Yussef looked at him challengingly.

“'E is not a murderer. Is not possible. 'E is a
gentle
boy. But Signor Gabrielli, 'e think: better if neither of us is there, in case the police come, so 'e arrange a swap for me.”

“With someone who has got his papers? Right. Stanko had already taken off, I suppose. Was there anything else—anything you know about Stanko?”

The young man shook his head.

“His surname?”

“We didn't ask. It was better.”

“So you've nothing else to tell me?”

The boy came up close, wiping the tomato from his lips.

“Stanko is gentle. A good, gentle, peace-loving boy.”

“A gentle boy with skills in martial arts?”


Yes
. That is the point of martial hearts. They protect you. Like they are taught to women who 'ave not great strength so they can protect themselves.”

“And do you think Stanko was protecting himself last night?”

The boy looked down.

“I do not know. But if 'e attacked, 'e 'ad good cause. Terrible good cause.”

CHAPTER FIFTEEN
Talking About Rosemary

“F
ascinating evening?” Charlie asked Mike Oddie when they came in to work next morning.

“Wonderful,” said his boss. “Now I know what it's like to be drowned in paper.”

“So you know all about his cash flow, his assets and liabilities, his business plan and whatever.”

“I have an idea,” said Oddie cautiously. “That is if his papers are an honest record. It all seems above board, it all seems like a genuine service which fills a real need. Letters testify that he had expertise and contacts, used them intelligently . . .”

“But?”

“But why do I get the idea that I know everything about his business except the most important thing?” He paused to sort his ideas out. “The only obvious ‘but' is that I can't see from the records that it would have been all that profitable. Of course we
don't know that Mills had a lavish life style, his wife probably has plenty of money, and yet—”
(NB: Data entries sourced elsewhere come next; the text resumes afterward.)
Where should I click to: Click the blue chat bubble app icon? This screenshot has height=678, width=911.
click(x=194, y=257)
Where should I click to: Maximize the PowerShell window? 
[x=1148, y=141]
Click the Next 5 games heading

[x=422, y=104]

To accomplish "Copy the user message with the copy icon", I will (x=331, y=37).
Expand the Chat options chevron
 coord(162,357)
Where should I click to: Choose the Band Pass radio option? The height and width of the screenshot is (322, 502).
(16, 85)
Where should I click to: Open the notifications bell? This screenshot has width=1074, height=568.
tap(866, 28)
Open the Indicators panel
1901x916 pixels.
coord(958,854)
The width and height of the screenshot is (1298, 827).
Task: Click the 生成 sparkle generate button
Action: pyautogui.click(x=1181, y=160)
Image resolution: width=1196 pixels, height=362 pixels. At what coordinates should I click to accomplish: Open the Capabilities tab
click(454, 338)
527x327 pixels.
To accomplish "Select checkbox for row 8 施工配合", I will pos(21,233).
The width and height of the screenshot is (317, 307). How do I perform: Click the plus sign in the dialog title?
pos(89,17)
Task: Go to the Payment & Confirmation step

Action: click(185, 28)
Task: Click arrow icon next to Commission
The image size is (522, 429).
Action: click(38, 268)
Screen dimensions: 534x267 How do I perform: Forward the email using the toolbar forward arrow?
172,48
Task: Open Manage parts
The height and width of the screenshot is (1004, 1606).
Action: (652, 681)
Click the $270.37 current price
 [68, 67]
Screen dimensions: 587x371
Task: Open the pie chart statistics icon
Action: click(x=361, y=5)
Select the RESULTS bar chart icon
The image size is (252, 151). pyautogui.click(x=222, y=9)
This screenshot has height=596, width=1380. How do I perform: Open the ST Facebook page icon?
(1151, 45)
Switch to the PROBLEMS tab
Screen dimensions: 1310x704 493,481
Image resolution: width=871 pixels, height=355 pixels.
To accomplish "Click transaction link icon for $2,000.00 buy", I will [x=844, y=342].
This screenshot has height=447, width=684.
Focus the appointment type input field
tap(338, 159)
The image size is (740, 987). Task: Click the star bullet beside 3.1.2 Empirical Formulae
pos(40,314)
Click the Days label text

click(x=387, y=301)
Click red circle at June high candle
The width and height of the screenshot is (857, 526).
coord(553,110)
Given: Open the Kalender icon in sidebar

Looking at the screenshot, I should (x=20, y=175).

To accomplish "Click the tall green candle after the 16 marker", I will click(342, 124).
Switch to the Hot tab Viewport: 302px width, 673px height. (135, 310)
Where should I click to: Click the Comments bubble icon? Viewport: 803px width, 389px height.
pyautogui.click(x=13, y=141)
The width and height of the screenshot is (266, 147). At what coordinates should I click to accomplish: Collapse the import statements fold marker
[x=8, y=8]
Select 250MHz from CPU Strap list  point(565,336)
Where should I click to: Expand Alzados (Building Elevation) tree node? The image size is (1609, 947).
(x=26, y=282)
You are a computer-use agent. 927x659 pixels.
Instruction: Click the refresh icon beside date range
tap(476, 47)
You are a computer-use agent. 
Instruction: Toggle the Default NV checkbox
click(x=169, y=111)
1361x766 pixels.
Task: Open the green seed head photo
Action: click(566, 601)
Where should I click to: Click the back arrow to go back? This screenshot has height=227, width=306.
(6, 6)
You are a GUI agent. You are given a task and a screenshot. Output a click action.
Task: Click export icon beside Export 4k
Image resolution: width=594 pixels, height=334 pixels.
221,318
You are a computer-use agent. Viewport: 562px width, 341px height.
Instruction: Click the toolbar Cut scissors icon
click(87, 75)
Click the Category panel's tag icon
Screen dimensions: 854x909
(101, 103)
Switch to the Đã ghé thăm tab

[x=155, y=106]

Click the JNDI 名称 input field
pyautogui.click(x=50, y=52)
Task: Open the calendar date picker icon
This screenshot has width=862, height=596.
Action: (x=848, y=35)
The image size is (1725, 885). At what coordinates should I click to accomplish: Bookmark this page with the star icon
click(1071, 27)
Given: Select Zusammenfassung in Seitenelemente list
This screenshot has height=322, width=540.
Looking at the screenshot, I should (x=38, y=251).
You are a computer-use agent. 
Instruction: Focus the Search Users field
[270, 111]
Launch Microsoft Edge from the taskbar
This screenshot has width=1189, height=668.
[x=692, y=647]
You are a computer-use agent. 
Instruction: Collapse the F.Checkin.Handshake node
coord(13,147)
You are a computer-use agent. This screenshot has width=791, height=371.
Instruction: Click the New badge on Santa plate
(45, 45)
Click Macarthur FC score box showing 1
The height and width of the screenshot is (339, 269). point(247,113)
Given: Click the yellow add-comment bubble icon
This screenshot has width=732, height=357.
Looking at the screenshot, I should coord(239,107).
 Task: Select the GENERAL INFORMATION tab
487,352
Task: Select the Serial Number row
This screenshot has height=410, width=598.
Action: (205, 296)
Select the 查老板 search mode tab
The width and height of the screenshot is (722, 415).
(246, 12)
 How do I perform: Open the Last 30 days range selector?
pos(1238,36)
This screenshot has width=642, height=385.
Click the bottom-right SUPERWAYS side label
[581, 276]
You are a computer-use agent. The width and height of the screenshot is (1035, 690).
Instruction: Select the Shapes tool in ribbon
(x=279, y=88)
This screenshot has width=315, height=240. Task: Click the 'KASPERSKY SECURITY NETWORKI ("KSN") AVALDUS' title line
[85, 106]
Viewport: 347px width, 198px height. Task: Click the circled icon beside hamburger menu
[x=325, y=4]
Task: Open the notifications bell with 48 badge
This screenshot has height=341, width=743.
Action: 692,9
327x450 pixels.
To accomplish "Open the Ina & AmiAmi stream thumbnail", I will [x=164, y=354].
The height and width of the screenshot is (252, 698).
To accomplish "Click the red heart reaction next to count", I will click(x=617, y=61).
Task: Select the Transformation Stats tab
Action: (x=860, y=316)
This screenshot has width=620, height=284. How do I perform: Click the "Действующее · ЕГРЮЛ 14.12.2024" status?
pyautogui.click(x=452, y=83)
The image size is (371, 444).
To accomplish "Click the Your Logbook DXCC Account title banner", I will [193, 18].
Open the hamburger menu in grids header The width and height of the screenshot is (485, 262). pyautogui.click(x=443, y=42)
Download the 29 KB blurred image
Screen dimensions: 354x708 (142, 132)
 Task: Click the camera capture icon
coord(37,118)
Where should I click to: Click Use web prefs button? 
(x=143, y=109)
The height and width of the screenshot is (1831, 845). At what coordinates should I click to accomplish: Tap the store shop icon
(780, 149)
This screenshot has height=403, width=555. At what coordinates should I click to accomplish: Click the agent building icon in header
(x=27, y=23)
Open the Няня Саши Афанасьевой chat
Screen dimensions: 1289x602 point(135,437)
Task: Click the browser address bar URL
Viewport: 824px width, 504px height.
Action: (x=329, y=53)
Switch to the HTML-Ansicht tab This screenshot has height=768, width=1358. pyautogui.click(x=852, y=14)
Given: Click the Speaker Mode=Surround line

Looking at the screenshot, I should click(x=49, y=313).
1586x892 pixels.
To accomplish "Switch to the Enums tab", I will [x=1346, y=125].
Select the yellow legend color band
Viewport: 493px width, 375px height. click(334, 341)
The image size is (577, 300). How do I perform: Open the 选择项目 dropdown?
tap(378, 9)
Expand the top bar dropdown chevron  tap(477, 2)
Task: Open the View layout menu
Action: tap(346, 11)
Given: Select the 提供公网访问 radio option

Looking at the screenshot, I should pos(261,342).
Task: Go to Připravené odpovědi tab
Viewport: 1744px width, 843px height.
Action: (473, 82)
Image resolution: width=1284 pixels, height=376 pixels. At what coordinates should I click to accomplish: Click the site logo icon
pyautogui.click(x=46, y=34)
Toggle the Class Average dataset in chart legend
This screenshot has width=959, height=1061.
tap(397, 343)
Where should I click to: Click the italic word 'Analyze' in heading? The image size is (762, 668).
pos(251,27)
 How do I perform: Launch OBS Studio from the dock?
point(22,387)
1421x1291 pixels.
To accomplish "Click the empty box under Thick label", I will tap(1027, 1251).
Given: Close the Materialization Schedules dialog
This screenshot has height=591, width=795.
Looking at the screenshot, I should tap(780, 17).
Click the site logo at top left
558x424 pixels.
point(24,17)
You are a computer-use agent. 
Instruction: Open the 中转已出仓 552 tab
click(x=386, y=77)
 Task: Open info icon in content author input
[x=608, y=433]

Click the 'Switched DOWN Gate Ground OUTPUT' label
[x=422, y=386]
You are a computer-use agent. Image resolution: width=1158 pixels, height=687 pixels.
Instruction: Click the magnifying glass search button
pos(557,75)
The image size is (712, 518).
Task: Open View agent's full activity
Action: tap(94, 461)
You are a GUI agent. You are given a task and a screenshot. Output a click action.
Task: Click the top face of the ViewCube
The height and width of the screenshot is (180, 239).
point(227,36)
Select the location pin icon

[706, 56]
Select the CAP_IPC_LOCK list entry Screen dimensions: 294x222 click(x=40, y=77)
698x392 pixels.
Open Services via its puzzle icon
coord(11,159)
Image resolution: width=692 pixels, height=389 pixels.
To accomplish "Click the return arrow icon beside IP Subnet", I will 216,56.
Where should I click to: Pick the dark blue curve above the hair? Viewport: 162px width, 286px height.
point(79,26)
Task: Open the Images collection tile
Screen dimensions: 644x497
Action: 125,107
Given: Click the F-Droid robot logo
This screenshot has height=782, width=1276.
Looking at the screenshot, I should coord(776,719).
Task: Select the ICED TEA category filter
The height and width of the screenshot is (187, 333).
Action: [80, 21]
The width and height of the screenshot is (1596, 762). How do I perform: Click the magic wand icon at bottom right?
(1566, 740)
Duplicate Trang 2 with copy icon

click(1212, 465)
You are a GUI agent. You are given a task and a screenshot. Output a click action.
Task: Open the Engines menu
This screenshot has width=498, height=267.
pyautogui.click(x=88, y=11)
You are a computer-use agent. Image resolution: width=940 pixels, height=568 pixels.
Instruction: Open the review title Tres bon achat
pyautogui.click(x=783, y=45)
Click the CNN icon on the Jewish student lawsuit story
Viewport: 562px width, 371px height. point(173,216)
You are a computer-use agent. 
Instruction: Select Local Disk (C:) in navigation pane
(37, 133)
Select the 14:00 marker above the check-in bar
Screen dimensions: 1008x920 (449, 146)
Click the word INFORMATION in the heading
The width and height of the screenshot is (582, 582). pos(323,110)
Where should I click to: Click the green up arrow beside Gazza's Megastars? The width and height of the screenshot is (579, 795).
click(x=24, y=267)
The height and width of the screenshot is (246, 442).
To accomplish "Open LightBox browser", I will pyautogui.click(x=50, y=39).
“And yet what we know of Mills doesn't suggest he'd be content with a modestly successful business.”

“No, it doesn't,” agreed Oddie enthusiastically. “That's not my picture, anyway.”

“Was there anything to suggest other activities—any other source of income?”

“Well, only something very small, something I very nearly didn't pick up: there were a couple of references in business letters to ‘number 94.' ” He frowned, trying to be as exact as possible. “Quoting from memory they were: ‘This is straying in the direction of number 94 matters' and ‘I'll leave the unfinished number 94 business until I see you at Rotary.' Not a lot to go on.”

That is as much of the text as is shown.